Exercise →
Every line from the first one in the data below through the line holding "[switch] (18, 2535)" is to be written out exactly, with the pictures omitted.

Stored data entries
BEGIN

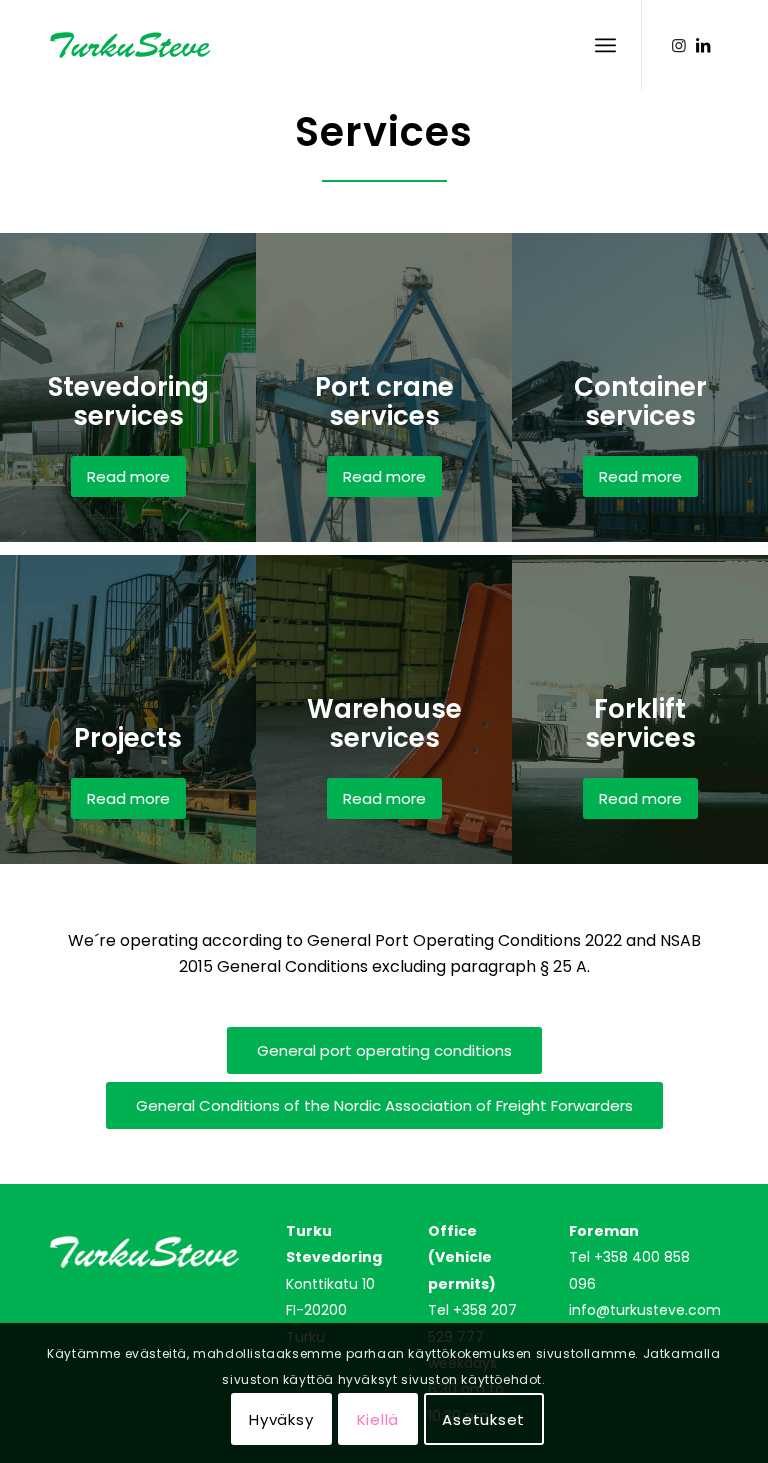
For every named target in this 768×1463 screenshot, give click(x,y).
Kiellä (378, 1419)
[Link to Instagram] (679, 45)
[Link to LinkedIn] (703, 45)
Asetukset (483, 1419)
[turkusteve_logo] (148, 45)
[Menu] (605, 45)
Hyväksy (281, 1419)
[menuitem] (605, 45)
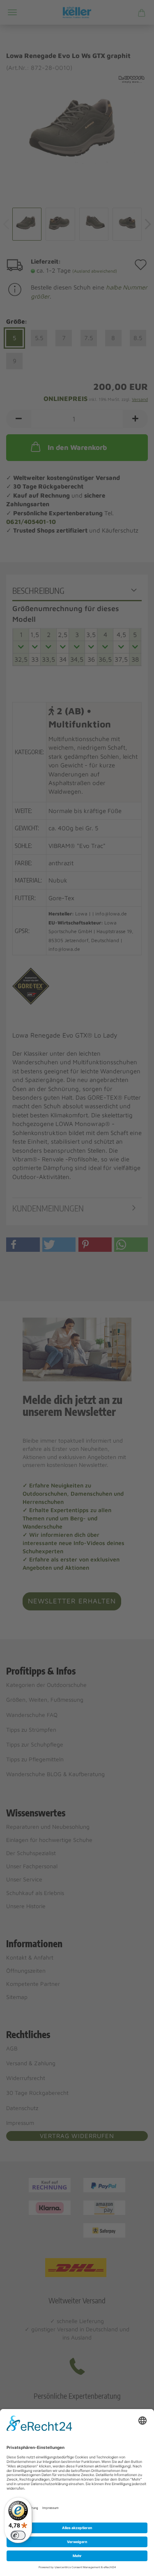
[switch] (18, 2535)
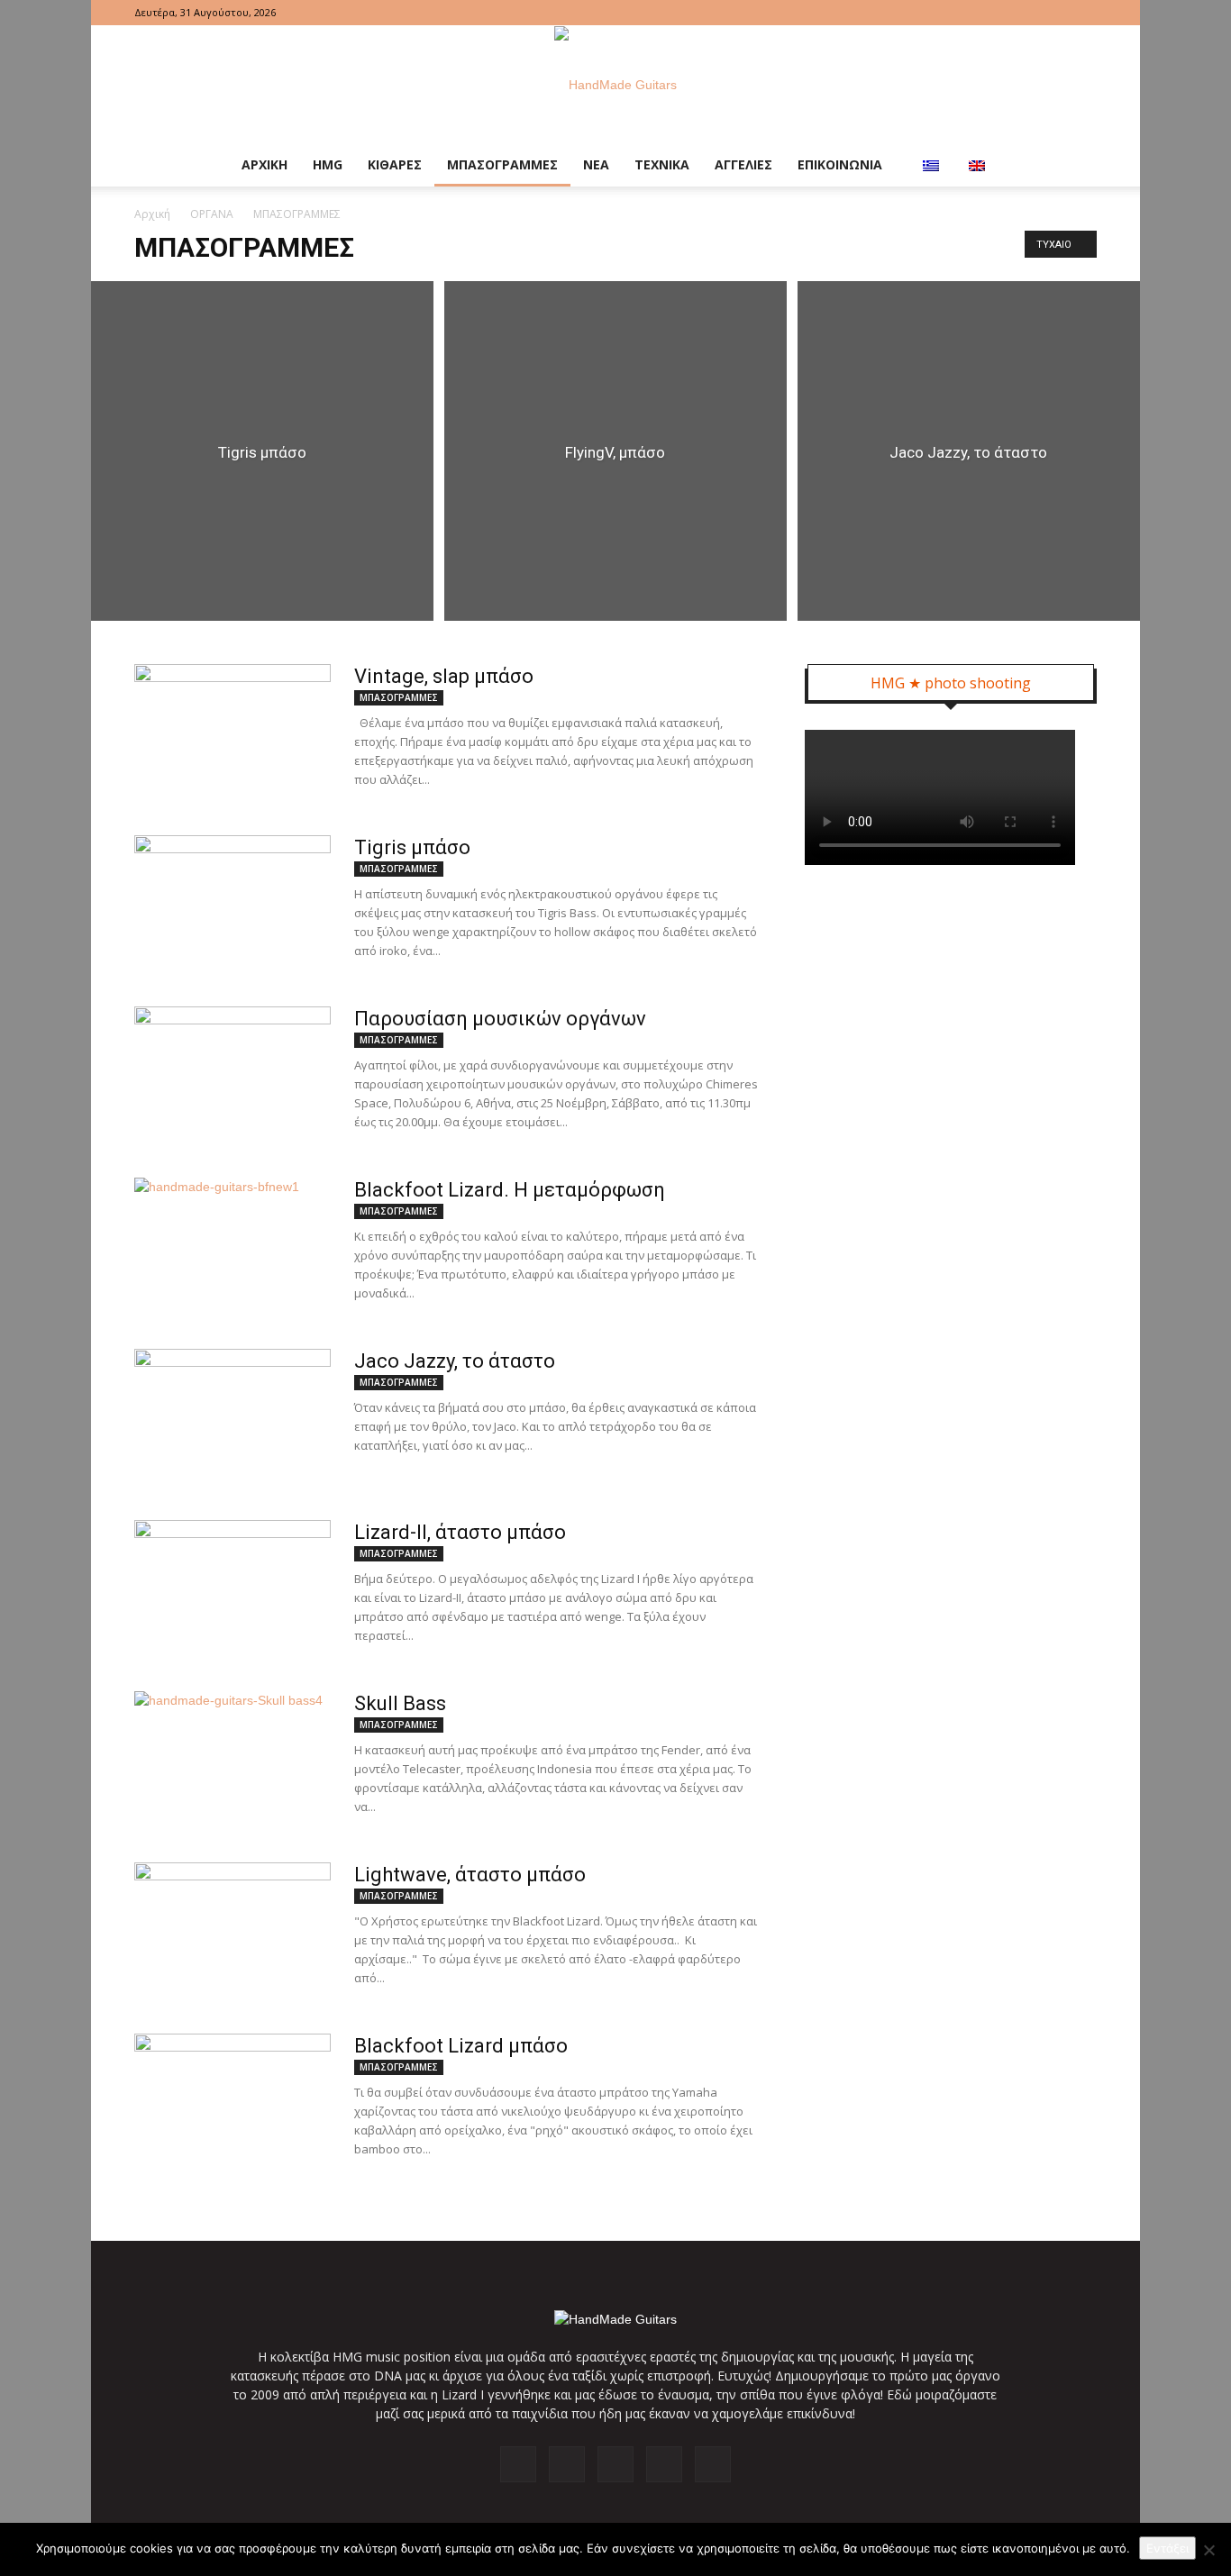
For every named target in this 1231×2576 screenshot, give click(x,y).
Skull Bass (400, 1703)
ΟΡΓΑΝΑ (211, 214)
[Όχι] (1208, 2550)
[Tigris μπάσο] (262, 450)
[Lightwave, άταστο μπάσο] (232, 1930)
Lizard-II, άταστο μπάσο (460, 1532)
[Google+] (994, 12)
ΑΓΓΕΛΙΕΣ (743, 164)
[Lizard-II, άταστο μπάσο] (232, 1587)
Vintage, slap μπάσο (443, 676)
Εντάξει (1167, 2548)
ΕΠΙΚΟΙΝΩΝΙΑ (840, 164)
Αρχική (152, 214)
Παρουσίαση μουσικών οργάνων (500, 1018)
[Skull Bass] (232, 1758)
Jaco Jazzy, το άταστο (454, 1361)
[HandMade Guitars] (615, 84)
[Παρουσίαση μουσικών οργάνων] (232, 1074)
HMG (327, 164)
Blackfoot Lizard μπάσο (461, 2045)
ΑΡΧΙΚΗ (264, 164)
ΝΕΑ (596, 164)
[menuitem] (933, 165)
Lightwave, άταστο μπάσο (470, 1874)
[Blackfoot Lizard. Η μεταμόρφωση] (232, 1245)
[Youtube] (1083, 12)
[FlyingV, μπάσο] (615, 450)
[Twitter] (1053, 12)
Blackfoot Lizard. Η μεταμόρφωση (509, 1190)
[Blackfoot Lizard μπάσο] (232, 2101)
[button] (1075, 165)
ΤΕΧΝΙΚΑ (661, 164)
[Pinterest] (1023, 12)
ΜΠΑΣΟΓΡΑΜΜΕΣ (502, 164)
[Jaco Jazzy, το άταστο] (969, 450)
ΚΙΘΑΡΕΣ (395, 164)
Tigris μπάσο (412, 847)
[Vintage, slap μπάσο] (232, 731)
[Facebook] (964, 12)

END

Reply to the task →
For every named target in this 768×1463 screenshot, give click(x,y).
Kiellä (378, 1419)
[Link to Instagram] (679, 45)
[Link to LinkedIn] (703, 45)
Asetukset (483, 1419)
[turkusteve_logo] (148, 45)
[Menu] (605, 45)
Hyväksy (281, 1419)
[menuitem] (605, 45)
[switch] (18, 2535)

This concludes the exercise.